High Court Of Judicature at Allahabad|29 November, 2012

JUDGMENT / ORDER

Heard Ms. Minakshi Singh, Advocate holding brief of Sri Namwar Singh, learned counsel for the petitioner, Sri Manish, learned counsel for the respondent no. 3 and learned Standing Counsel appearing on behalf of the respondents no. 1,2 and 5.
By the present petition, the petitioner prays for quashing of the orders dated 18.7.1996 and 16.12.2004 passed by the respondents no. 2 and 1; respectively .
By the order dated 18.7.1996, Up Ziladhikiari, Chandauli had settled the plot no. 64 area 4- 1/2 Decimal in favour of respondent no. 3 on the report of Tehsildar giving benefit of Section 123(2) of the U.P. Z.A.& L.R. Act, 1950(hereinafter referred to as the 'Act'). The petitioner filed revision challenging the order dated 18.7.1996 before the Additional Commissioner which was rejected by the order dated 16.12.2004 saying that the order dated 18.7.1996 passed by Up Ziladhikari requires no interference.

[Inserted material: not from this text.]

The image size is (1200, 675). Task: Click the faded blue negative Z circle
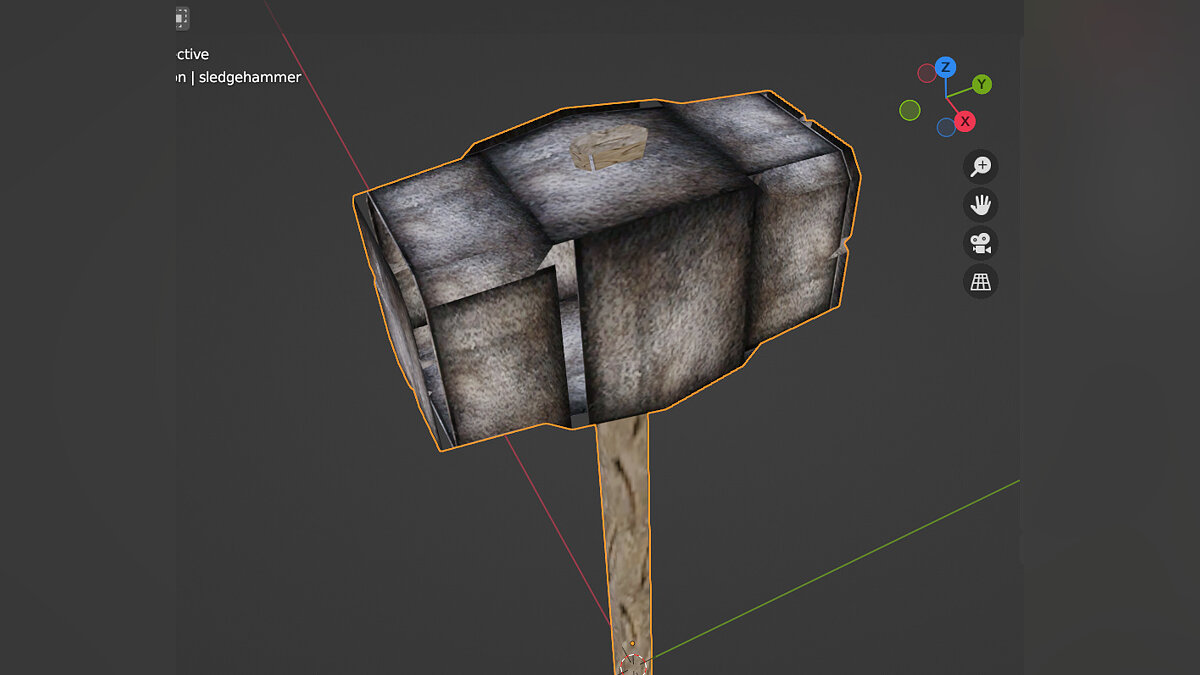946,127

The facts of the case are that the petitioner was recorded Bhumidhar in possession of plot no. 64 area 0.08 Hectares situate in village Khandwari, Pargana Mahuari, Tehsil Sakaldiha, District Chandauli. The application was made by respondent no. 3 for recording area 4-1/2 Decimal as 'Abadi' on the ground that she is using the same by keeping her Mandahi, Charani (Cattle shed) and Chak etc. since before 3.6.1995. She is 'Kumhar' by caste and has got her house beside the land in dispute, therefore the area 4-1/2 Decimal of plot no. 64 which is being used by her for her cattle shed, chak etc. be recorded in her name as her 'Abadi' under Section 123(2) of the Act. The application of the respondent no. 3 has been brought on record. On the said application, the record was called for and Lekhpal, Revenue Inspector submitted reports dated 4.7.1996 that the disputed land was being used by respondent no. 3 as appurtenant land of her house and she is doing work of making earthen pots through Chak etc. in the Mandahi built over the disputed land which was not being used for housing purpose. However, the Tehsildar in his one line report dated 4.7.1996 stated that the respondent no. 3 could be given benefit of village artisan under Section 123(2) of the Act. On the report of the Tehsildar dated 4.7.1996, one word order 'Sweekrit' was passed by the Up Ziladhikari(Sub Divisional Magistrate).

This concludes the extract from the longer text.